Given the difficult process of diagnosis for B, I researched rheumatologists carefully.  Out were those who seemed to only know geriatric forms of arthritis.  And those with poor ratings.  I chose the guy who had great ratings and professed an interest in immunology.  Seemed a good fit for the health oddities in our family.   He was a passive guy with a blinky nature, but seemed fairly thorough.  I should have promptly left his office when he questioned if my daughter really has Spondyloarthropathy and RA, and also questioned my son’s diagnoses.  Still, finding a doctor was already such an emotional experience that I decided to stick with him.  He’d asked decent questions, but as more areas developed, he declared I simply had “widespread osteoarthritis.”  
 
I finally went back to my GP and expressed my frustration with the rheumatologist, so he took over management of my condition.  He firmly believed this was autoimmune arthritis, given the fact that I already had one autoimmune condition.  Being an osteopath and very nearly a naturopath, we tried a kinder, gentler approach to treatment.  I feared heavy-duty arthritis meds more than I feared the disease process.  So with labs still revealing nothing as far as sed rate or RA factor, we tried a regimen of low-dose naltrexone, minocycline, and low-dose hydrocortisone (more natural than prednisone).  And of course he was willing to prescribe pain relief.   Within days, my hands, feet and ankles functioned better and I had less pain and stiffness.   This approach is certainly not for everyone, but then there is no one answer for each body, each patient.  
 
Within a few short months I noticed that my right hand had an odd slant at the wrist, and the thumb had dropped to a lower position.  Since I did not have a firm diagnosis, I decided to try again with a new rheumatologist.  Enter the wonderful #rheum community on Twitter!   Within hours I had the name of a new rheumatologist who was an excellent diagnostician, and appreciated alternative and dietary approaches.   
 
I had to wait several months, and drive ninety minutes, but this rheumatologist is worth it.  At first, I did not know how to “read” him, and of course, each new patient-physician relationship is a sizing up.  He’s trying to figure out my physical needs, philosophies, and coping skills.  He is a quiet man of few words, but an incredible listener.  I soon learned that there was nothing this mad scientist missed, and as his nurse indicated, he lives and breathes arthritis.   Imagine my surprise when he called me personally at home on a Saturday to relate the results of the initial testing.  I was in a patient parallel universe, straight out of Star Trek.   Exactly fitting my neither this, nor that symptoms, he diagnosed Undifferentiated Connective Tissue Disease.   Dammit Jim, we have a plan!
 
As anyone with a chronic condition knows, having a diagnosis is paramount.  Definition is understanding, and empowering.  You know how to approach your disease and systematically help yourself through.  Without this, you feel helpless.  Thanks to my passionate Dr. Bones, I have a partner in managing my autoimmune arthritis.  I recently realized that I always say we are trying this treatment.  He appreciates my input, my concerns and my philosophies.  He has earned my respect and I am so grateful.  

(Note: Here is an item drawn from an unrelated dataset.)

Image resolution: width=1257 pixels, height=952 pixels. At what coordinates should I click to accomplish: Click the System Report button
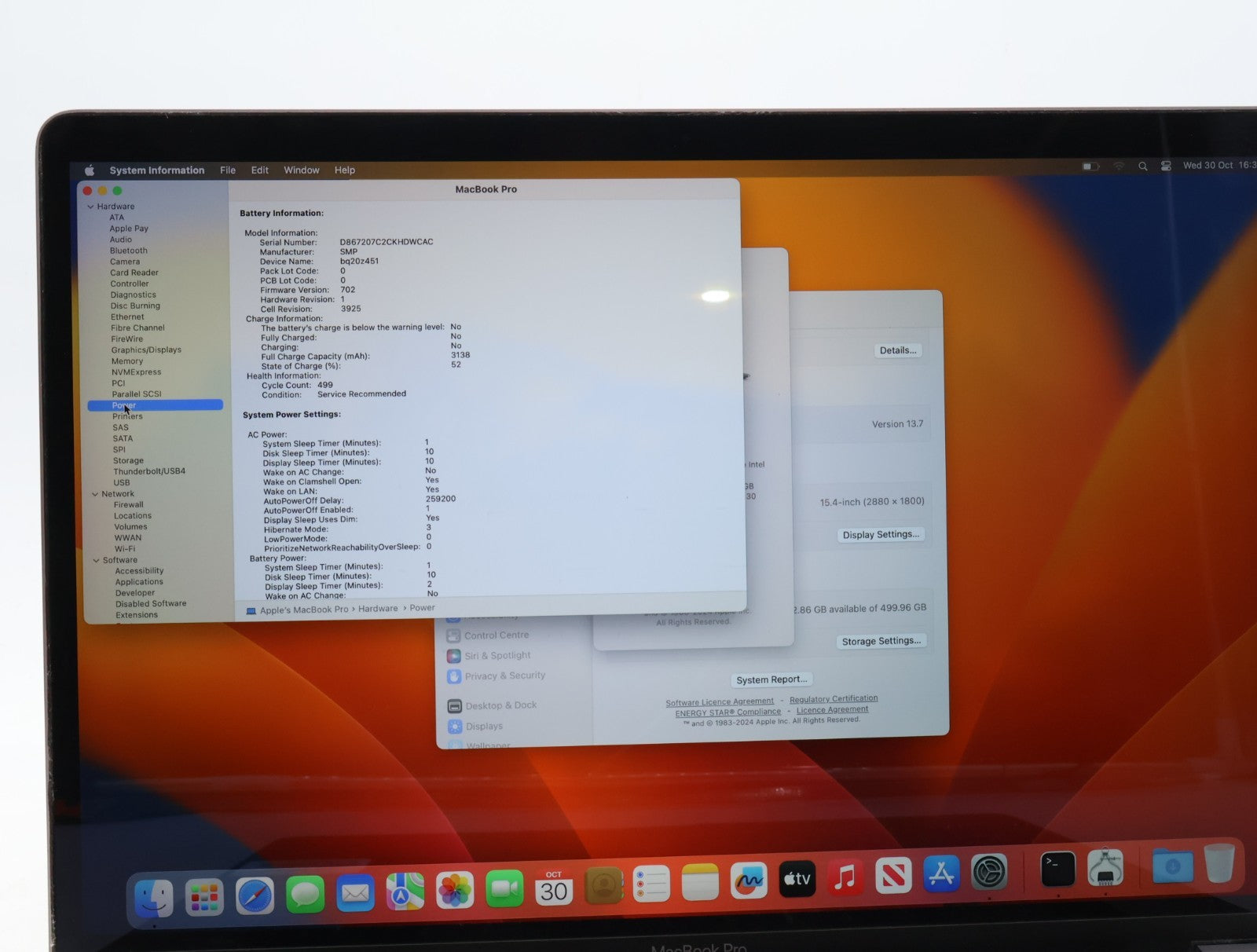point(771,679)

Armed with the support of family, the rheum community, and great doctors, I can boldly go.   Each day, I must define what bold will be.   I push myself outside the rheum as often as possible.  And I’m learning when rest and recharge are what I need.  Sometimes I cram the tennies on painful feet and get out in the fresh air when I think I don’t have it in me.  It’s a big universe.  I’m still exploring.